I've seen a couple of Hyper-V installations, but I'm pretty sure I haven't
seen one running linux clients (despite the code MS put into the kernel). I'm
sure they exist - but for now Hyper-V is just a pure-MS play (and still behind
VMWare at that).

Don't forget - MS really take a few iterations before their products begin to
shine. The X360 (barring H/W issues) is a really nice piece of kit, Office
took a few versions but by 5/6 was really pretty good. Windows 3.1 was when
Windows started to work (although really you could declare that at a major
release later 95). And XP SP2 And Vista SP2 (aka Win7) were when the OS really
started to shine. Bottom line - Don't count MS out when they really put their
mind to something.

------
thorax
It's hard to see VMWare's strategy on this, but here's my guess:

Maybe they've actually got some finance guys looking at their P/E which is in
the 70 range. So they're probably using their premium stock price as a good
way to pick up some bargains while their core business revenue is slowing down
with the rest of the economy (and with tough competition).

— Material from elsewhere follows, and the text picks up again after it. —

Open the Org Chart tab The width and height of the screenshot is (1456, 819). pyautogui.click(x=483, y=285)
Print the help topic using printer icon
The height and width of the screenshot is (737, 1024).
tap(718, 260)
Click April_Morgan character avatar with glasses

In my mind, it makes me think that they worry about (or are at least are
hedging against) their core market being eroded by other players. If they did
believe it was VM/VDI for the long haul, then they'd be investing in
technologies with far better synergies than the ones they're picking. I mean
"cloud" technologies pretty much applies to anything these days, so it'd be a
stretch to say these are really "good fit" acquisitions.

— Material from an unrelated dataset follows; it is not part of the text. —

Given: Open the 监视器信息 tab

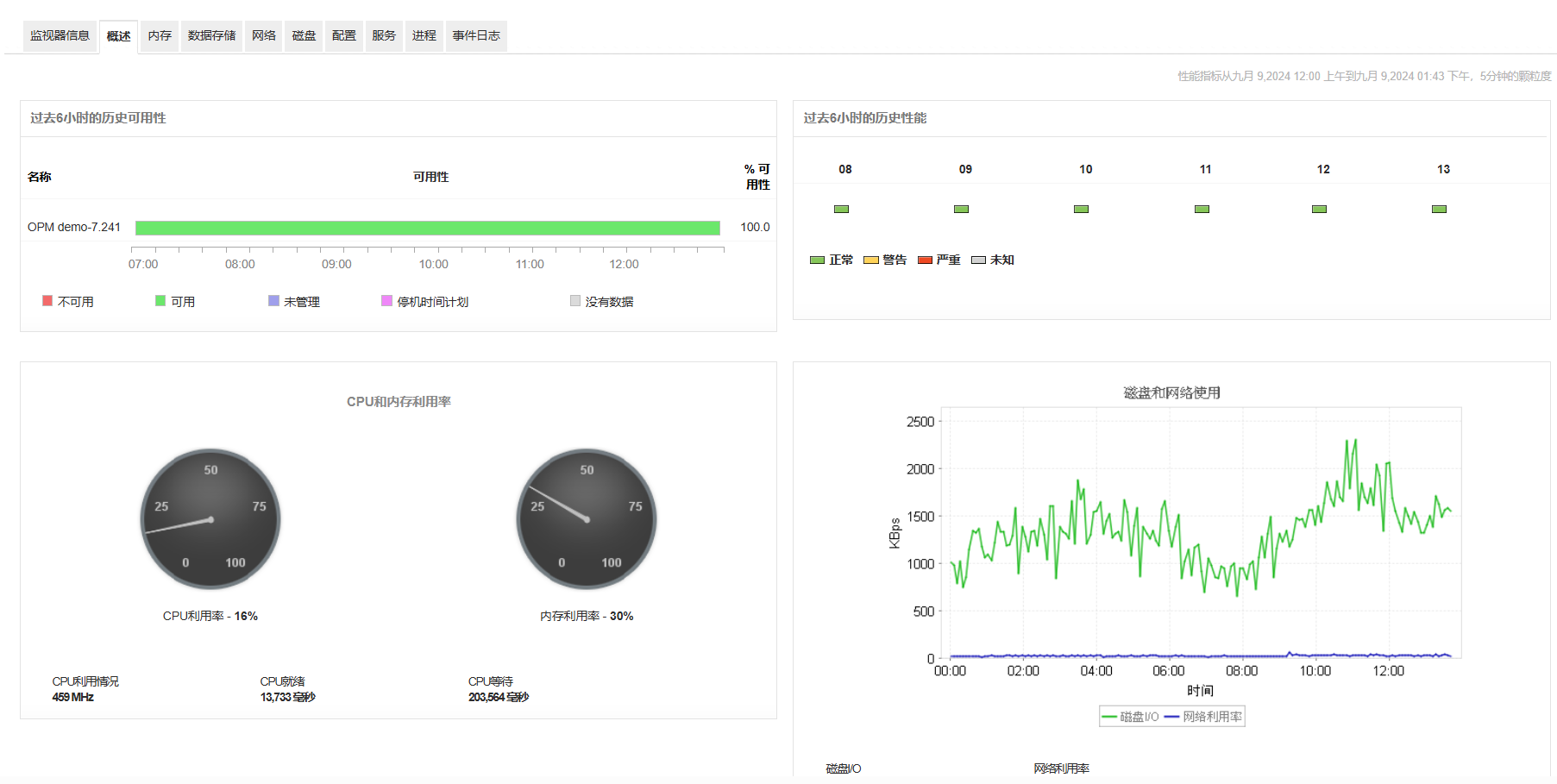Looking at the screenshot, I should pyautogui.click(x=60, y=36).
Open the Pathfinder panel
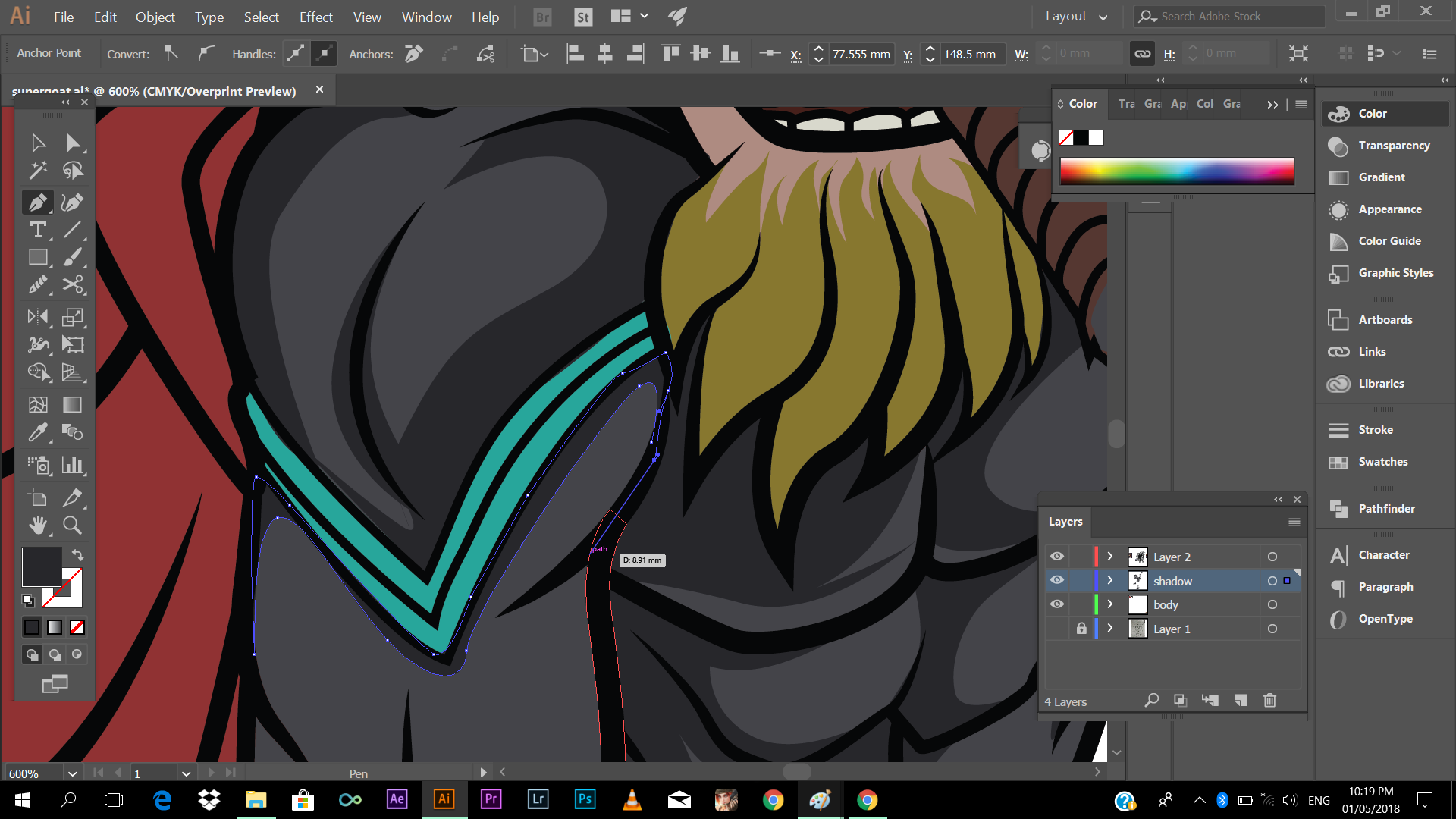This screenshot has height=819, width=1456. coord(1385,509)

I have a feeling this could work out okay for VMWare, though it feels more
like a business play than a technology one.

------
aditya
Hm... yahoo shedding some fat or is it a firesale?

------
mediaman
Good news, in my opinion -- back when MSFT was courting Yahoo many were
concerned Zimbra would get shut down in the aftermath.

------
lanstein
see also <http://news.ycombinator.com/item?id=1048787>

------
eli
Perhaps it was to acquire the engineers?